## What needs to be done
Could you render the entries below as a JSON list of strings, with one string per line and blank lines left out?
________________________________________
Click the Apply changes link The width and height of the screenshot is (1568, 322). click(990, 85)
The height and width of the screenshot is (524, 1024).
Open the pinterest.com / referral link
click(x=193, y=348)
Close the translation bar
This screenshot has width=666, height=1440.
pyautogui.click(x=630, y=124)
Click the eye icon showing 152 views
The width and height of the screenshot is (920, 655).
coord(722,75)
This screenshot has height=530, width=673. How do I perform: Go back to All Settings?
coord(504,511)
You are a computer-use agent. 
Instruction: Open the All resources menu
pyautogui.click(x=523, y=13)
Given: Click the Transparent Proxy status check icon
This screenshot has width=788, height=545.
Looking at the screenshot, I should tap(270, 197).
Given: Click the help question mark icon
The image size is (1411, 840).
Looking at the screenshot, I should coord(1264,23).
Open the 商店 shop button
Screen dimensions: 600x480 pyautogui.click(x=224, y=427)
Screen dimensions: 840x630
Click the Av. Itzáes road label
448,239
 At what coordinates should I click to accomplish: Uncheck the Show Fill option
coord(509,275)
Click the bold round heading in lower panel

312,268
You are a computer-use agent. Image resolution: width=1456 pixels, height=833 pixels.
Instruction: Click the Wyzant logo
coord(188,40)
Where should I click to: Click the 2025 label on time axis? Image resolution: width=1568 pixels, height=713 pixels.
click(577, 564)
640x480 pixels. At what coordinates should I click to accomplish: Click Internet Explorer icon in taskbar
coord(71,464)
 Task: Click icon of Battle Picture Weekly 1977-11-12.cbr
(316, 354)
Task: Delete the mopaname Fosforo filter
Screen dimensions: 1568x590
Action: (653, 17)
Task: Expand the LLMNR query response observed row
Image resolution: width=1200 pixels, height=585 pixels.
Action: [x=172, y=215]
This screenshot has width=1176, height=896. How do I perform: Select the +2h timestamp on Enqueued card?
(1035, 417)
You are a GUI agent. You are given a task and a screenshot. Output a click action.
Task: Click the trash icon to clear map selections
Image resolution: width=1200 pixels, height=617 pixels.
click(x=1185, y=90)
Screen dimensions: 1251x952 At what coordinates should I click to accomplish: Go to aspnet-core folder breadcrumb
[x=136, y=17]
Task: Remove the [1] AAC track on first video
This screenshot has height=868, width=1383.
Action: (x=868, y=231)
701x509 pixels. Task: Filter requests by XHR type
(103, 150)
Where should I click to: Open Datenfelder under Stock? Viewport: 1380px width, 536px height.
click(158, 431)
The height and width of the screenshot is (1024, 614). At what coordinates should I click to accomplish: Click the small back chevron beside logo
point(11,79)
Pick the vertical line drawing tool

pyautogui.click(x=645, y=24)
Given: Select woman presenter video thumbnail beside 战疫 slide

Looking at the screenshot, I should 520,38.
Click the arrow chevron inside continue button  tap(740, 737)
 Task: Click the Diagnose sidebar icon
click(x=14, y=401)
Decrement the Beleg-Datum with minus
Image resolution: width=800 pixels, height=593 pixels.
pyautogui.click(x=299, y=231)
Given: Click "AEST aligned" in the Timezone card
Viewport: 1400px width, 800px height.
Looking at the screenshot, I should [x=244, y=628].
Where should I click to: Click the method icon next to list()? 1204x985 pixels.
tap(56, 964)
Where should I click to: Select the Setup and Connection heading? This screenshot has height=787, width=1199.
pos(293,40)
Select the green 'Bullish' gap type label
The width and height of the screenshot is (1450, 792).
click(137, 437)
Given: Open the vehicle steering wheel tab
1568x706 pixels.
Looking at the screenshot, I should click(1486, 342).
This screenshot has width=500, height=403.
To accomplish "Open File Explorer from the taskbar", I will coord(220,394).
________________________________________
## Answer to the task
[
  "Click the Apply changes link The width and height of the screenshot is (1568, 322). click(990, 85)",
  "The height and width of the screenshot is (524, 1024).",
  "Open the pinterest.com / referral link",
  "click(x=193, y=348)",
  "Close the translation bar",
  "This screenshot has width=666, height=1440.",
  "pyautogui.click(x=630, y=124)",
  "Click the eye icon showing 152 views",
  "The width and height of the screenshot is (920, 655).",
  "coord(722,75)",
  "This screenshot has height=530, width=673. How do I perform: Go back to All Settings?",
  "coord(504,511)",
  "You are a computer-use agent. ",
  "Instruction: Open the All resources menu",
  "pyautogui.click(x=523, y=13)",
  "Given: Click the Transparent Proxy status check icon",
  "This screenshot has width=788, height=545.",
  "Looking at the screenshot, I should tap(270, 197).",
  "Given: Click the help question mark icon",
  "The image size is (1411, 840).",
  "Looking at the screenshot, I should coord(1264,23).",
  "Open the 商店 shop button",
  "Screen dimensions: 600x480 pyautogui.click(x=224, y=427)",
  "Screen dimensions: 840x630",
  "Click the Av. Itzáes road label",
  "448,239",
  " At what coordinates should I click to accomplish: Uncheck the Show Fill option",
  "coord(509,275)",
  "Click the bold round heading in lower panel",
  "312,268",
  "You are a computer-use agent. Image resolution: width=1456 pixels, height=833 pixels.",
  "Instruction: Click the Wyzant logo",
  "coord(188,40)",
  "Where should I click to: Click the 2025 label on time axis? Image resolution: width=1568 pixels, height=713 pixels.",
  "click(577, 564)",
  "640x480 pixels. At what coordinates should I click to accomplish: Click Internet Explorer icon in taskbar",
  "coord(71,464)",
  " Task: Click icon of Battle Picture Weekly 1977-11-12.cbr",
  "(316, 354)",
  "Task: Delete the mopaname Fosforo filter",
  "Screen dimensions: 1568x590",
  "Action: (653, 17)",
  "Task: Expand the LLMNR query response observed row",
  "Image resolution: width=1200 pixels, height=585 pixels.",
  "Action: [x=172, y=215]",
  "This screenshot has width=1176, height=896. How do I perform: Select the +2h timestamp on Enqueued card?",
  "(1035, 417)",
  "You are a GUI agent. You are given a task and a screenshot. Output a click action.",
  "Task: Click the trash icon to clear map selections",
  "Image resolution: width=1200 pixels, height=617 pixels.",
  "click(x=1185, y=90)",
  "Screen dimensions: 1251x952 At what coordinates should I click to accomplish: Go to aspnet-core folder breadcrumb",
  "[x=136, y=17]",
  "Task: Remove the [1] AAC track on first video",
  "This screenshot has height=868, width=1383.",
  "Action: (x=868, y=231)",
  "701x509 pixels. Task: Filter requests by XHR type",
  "(103, 150)",
  "Where should I click to: Open Datenfelder under Stock? Viewport: 1380px width, 536px height.",
  "click(158, 431)",
  "The height and width of the screenshot is (1024, 614). At what coordinates should I click to accomplish: Click the small back chevron beside logo",
  "point(11,79)",
  "Pick the vertical line drawing tool",
  "pyautogui.click(x=645, y=24)",
  "Given: Select woman presenter video thumbnail beside 战疫 slide",
  "Looking at the screenshot, I should 520,38.",
  "Click the arrow chevron inside continue button  tap(740, 737)",
  " Task: Click the Diagnose sidebar icon",
  "click(x=14, y=401)",
  "Decrement the Beleg-Datum with minus",
  "Image resolution: width=800 pixels, height=593 pixels.",
  "pyautogui.click(x=299, y=231)",
  "Given: Click \"AEST aligned\" in the Timezone card",
  "Viewport: 1400px width, 800px height.",
  "Looking at the screenshot, I should [x=244, y=628].",
  "Where should I click to: Click the method icon next to list()? 1204x985 pixels.",
  "tap(56, 964)",
  "Where should I click to: Select the Setup and Connection heading? This screenshot has height=787, width=1199.",
  "pos(293,40)",
  "Select the green 'Bullish' gap type label",
  "The width and height of the screenshot is (1450, 792).",
  "click(137, 437)",
  "Given: Open the vehicle steering wheel tab",
  "1568x706 pixels.",
  "Looking at the screenshot, I should click(1486, 342).",
  "This screenshot has width=500, height=403.",
  "To accomplish \"Open File Explorer from the taskbar\", I will coord(220,394)."
]